4) SLA credits. Depending on your contract, even possible breach unless they can prove >x or >(y-1)N failures had occurred in their physical plant. The latter is only useful if you want to get out of Equinix/Ash or reduce your commits to it.

Deepak Jain
AiNET

<quote who="Deepak Jain">

Specifically in Equinix's case:

1) Good that they [seemed] to have maintained partial power.

2) Good that they restored cooling [power to the blowers?] relatively
quickly. By the graph someone posted and their message, it looks like
their chillers were on an unaffected system, but their blowers weren't
[as in, were affected].

3) Good that they seemed to be able to bring together enough
knowledgeable folks quickly to resolve the problems that did occur
relatively quickly.

I would have to agree. We have a setup in this facility and even with the
quick temperature spike, we didn't skip a beat.

Can't ask for much more than that. It seems to me like things worked
nearly as they should have, and if they didn't, the contingency plans were
effective.

-david

3) Many new systems [say datacenters built/upgraded in the last 5 years]
haven't been around long enough to really test 99.999% and above levels
of availability... many new systems won't start showing problems for
5-10 years.

Past performance is not a guarantee of future results.

Sometimes you get lucky. My residence with no UPS, no backup generator,
no surge protection hasn't lost power in almost 5 years even during
the California rolling blackouts. Nevertheless I wouldn't recommend using
my residence as co-location.

The 5 9s is a bit of a myth and causes some creative statistics. There are
datacenters over 5 years old which have met 100% scheduled availability.
They are rare and probably exceeded their design expectations. All of
them I know about are private data centers, not co-location, and all the
owners have backup data centers because they know one day they will have a
problem. On the other hand, there are many private data centers worse
than professionally operated co-location facilities.

1) Good that they [seemed] to have maintained partial power.

It would be interesting to find out what happened to the two UPSes that
apparently failed. Was it something that exceeded the design, i.e. a
lightning strike greater than X joules? Or something else? Equinix
tests the heck out of their systems, but there is always the potential
for a problem.

-- PROBLEM 1 --
List each protection that the writer of the Equinix outage thread says their residence has none of.
The forum excerpt and the listing come from separate, unrelated sources.

-- STORED ROWS --
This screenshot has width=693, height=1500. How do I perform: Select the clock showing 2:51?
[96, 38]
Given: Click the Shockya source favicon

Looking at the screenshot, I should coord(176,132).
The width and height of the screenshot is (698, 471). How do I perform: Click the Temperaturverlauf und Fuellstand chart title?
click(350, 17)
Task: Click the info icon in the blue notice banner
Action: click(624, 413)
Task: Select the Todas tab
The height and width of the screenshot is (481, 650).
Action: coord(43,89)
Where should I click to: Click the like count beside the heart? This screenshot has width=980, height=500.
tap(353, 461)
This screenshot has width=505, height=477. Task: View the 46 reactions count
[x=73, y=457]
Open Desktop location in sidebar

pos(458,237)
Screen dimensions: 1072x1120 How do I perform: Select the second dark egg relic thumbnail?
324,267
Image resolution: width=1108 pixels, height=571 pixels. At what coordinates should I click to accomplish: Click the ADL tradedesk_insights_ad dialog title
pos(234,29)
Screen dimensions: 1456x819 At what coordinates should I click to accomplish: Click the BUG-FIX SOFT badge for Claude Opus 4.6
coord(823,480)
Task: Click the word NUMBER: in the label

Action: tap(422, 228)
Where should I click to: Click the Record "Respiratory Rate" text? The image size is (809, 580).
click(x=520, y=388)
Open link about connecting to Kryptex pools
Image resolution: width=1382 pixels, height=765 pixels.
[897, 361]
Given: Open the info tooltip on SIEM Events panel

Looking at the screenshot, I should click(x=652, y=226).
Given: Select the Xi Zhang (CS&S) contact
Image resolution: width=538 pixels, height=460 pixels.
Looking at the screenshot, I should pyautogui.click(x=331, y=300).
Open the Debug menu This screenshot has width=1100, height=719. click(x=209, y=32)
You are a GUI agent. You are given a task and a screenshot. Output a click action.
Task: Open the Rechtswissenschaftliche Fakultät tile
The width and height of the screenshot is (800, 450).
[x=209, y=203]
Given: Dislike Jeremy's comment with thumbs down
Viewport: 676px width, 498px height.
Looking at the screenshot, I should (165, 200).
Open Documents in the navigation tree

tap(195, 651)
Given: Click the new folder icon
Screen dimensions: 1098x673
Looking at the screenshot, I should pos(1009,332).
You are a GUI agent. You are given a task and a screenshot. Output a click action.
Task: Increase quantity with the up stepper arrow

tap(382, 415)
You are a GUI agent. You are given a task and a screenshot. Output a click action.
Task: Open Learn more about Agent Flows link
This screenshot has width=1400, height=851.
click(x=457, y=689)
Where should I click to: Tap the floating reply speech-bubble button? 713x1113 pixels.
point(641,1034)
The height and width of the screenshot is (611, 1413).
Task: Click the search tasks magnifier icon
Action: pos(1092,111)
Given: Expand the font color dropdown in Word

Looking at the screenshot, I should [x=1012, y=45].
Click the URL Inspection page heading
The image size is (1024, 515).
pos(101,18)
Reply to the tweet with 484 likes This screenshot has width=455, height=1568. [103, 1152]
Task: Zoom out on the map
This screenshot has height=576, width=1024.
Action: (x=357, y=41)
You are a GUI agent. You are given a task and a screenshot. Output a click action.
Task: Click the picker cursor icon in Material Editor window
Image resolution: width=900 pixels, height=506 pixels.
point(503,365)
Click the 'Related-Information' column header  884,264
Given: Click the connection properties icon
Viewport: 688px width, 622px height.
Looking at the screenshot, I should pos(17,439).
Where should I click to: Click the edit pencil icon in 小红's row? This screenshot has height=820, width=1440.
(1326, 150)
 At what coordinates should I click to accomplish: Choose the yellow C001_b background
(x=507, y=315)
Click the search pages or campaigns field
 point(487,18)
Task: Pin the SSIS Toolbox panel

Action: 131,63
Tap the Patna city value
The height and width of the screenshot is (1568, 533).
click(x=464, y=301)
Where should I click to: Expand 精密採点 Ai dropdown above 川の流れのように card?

-- PROBLEM 2 --
Please extract every line of the listing that contains the string "dropdown", with matching case.

-- COMPLETE OUTPUT 1 --
UPS
backup generator
surge protection

-- COMPLETE OUTPUT 2 --
Given: Expand the font color dropdown in Word
Where should I click to: Expand 精密採点 Ai dropdown above 川の流れのように card?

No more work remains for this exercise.